-1

for eg: a dataframe "housing" has a column "street" with different street names as levels. I want to return a df with counts of the number of houses in each street (level), basically number of repetitions. what functions do i use in r?

bverc
  • 13
  • 2

3 Answers3

0

This should help:

library(dplyr)

housing %>% group_by(street) %>% summarise(Count=n())
Duck
  • 39,058
  • 13
  • 42
  • 84
0

summary gives the first 100 frequencies of the factor levels. If there are more, try:

table(housing$street)

For example, let's generate one hundred one-letter street names and summarise them with table.

set.seed(1234)
housing <- data.frame(street = sample(letters, size = 100, replace = TRUE))
x <- table(housing$street)
x
# a b c d e f g h i j k l m n o p q r s t u v w x y z 
# 1 3 5 6 4 6 2 6 5 3 1 3 1 2 5 5 4 1 5 5 3 7 4 5 3 5 

As per OP's comment. To further use the result in analyses, it needs to be included in a variable. Here, the x. The class of the variable is table, and it works in base R with most functions as a named vector.

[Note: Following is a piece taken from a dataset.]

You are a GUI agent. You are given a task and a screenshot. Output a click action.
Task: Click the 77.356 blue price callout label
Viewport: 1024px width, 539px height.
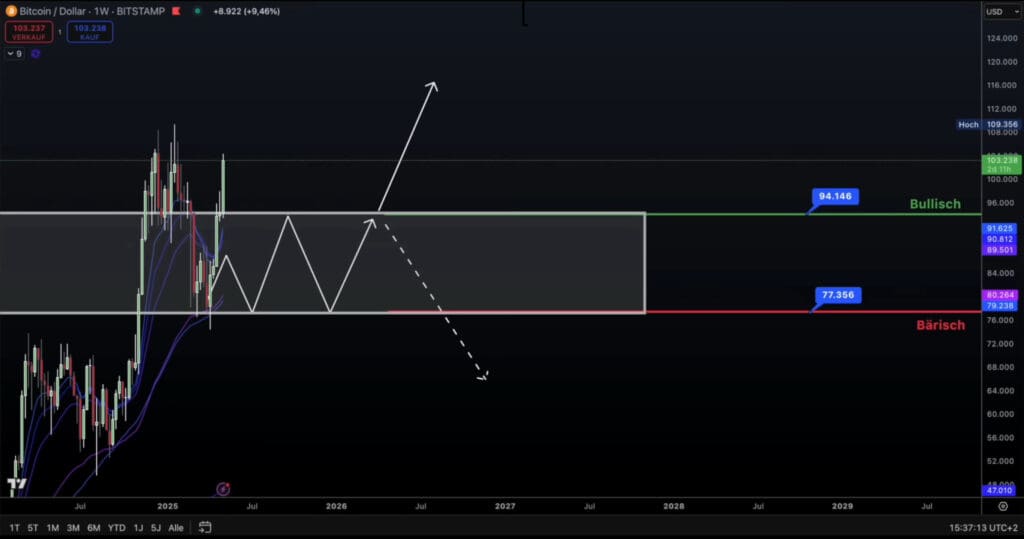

For example, to find the most frequent street name, use which.max.

which.max(x)
#  v 
# 22 

The result says that the 22nd position in x has the maximum value and it is called v.

nya
  • 2,138
  • 15
  • 29
0

This can be done in multiple ways, for instance with base R using table():

table(housing$street)

It can also be done through dplyr, as illustrated by Duck.

Another option (my preference) is using data.table.

library(data.table)
setDT(housing)
housing[, .N, by = street]
ljwharbers
  • 393
  • 2
  • 8